Dataset excerpts:

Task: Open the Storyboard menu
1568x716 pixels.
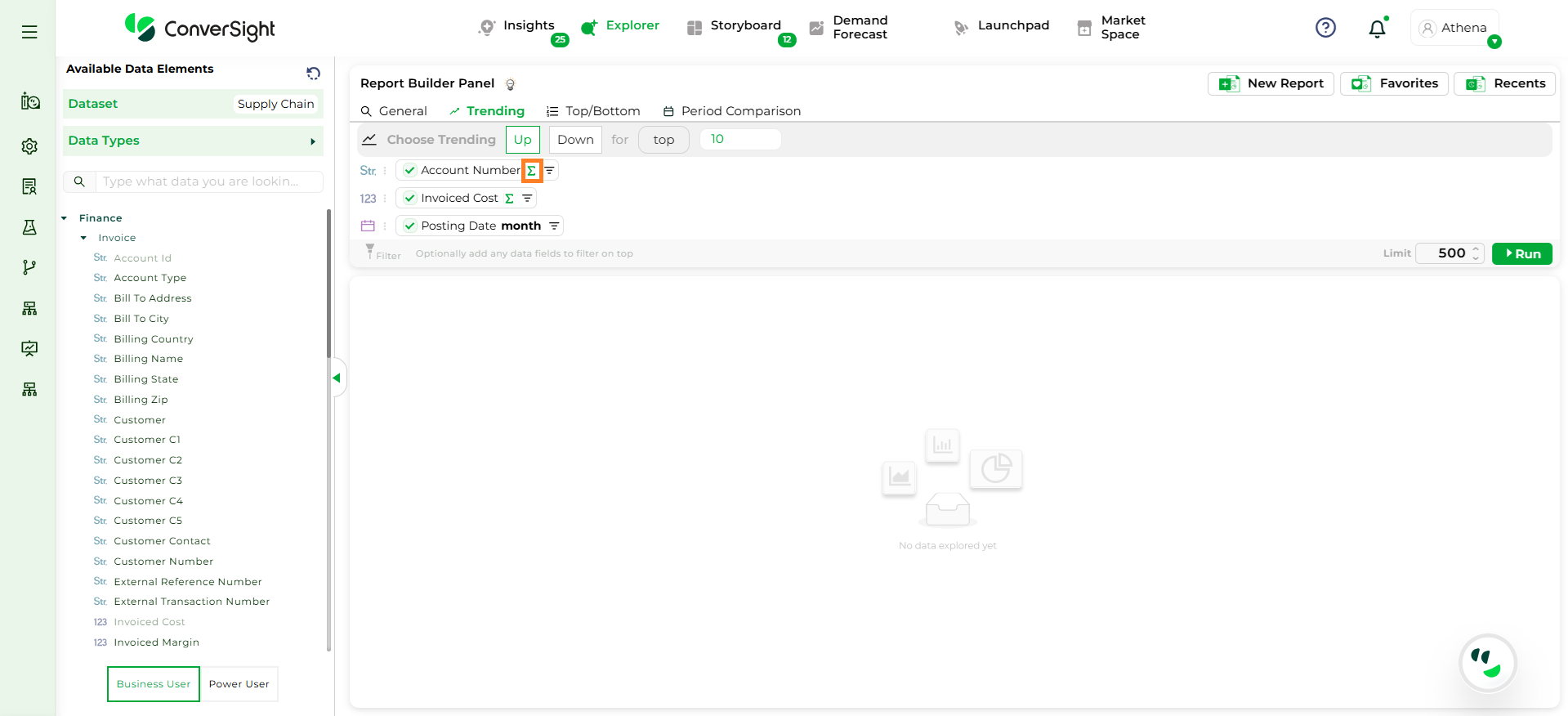Action: 734,26
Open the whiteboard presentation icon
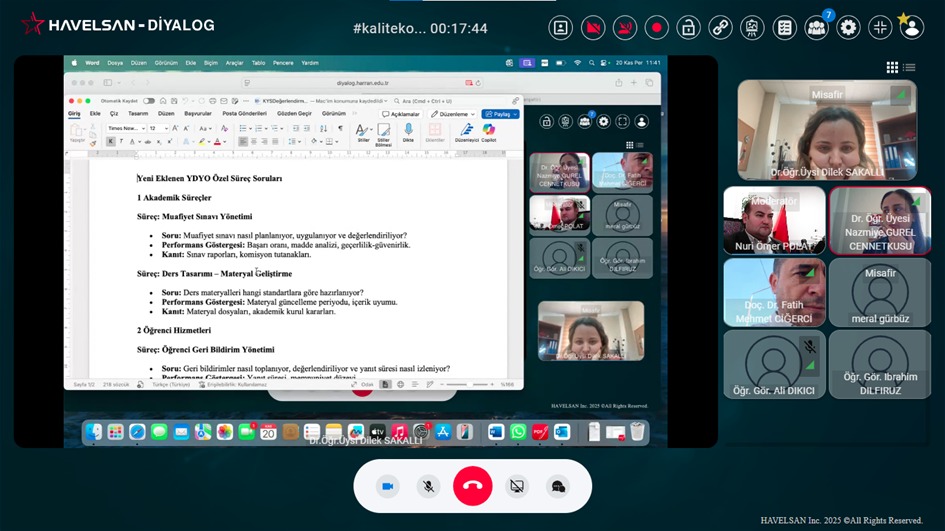Screen dimensions: 945x531 [x=752, y=27]
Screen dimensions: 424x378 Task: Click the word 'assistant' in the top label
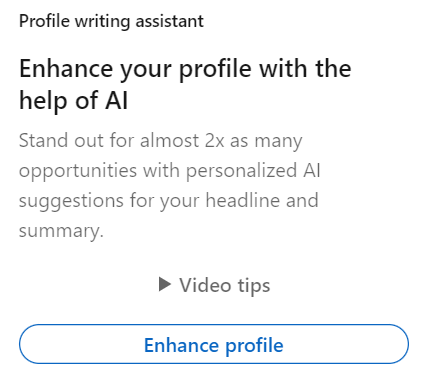(x=169, y=21)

§ **Your assignment**:
Your copy should consist only of the lines from the one containing "1568x716 pixels." through the last line of the entries above, reproduced exactly, without pictures.

§ **Problem solution**:
1568x716 pixels.
Action: 734,26
Open the whiteboard presentation icon
Screen dimensions: 945x531 [x=752, y=27]
Screen dimensions: 424x378 Task: Click the word 'assistant' in the top label
(x=169, y=21)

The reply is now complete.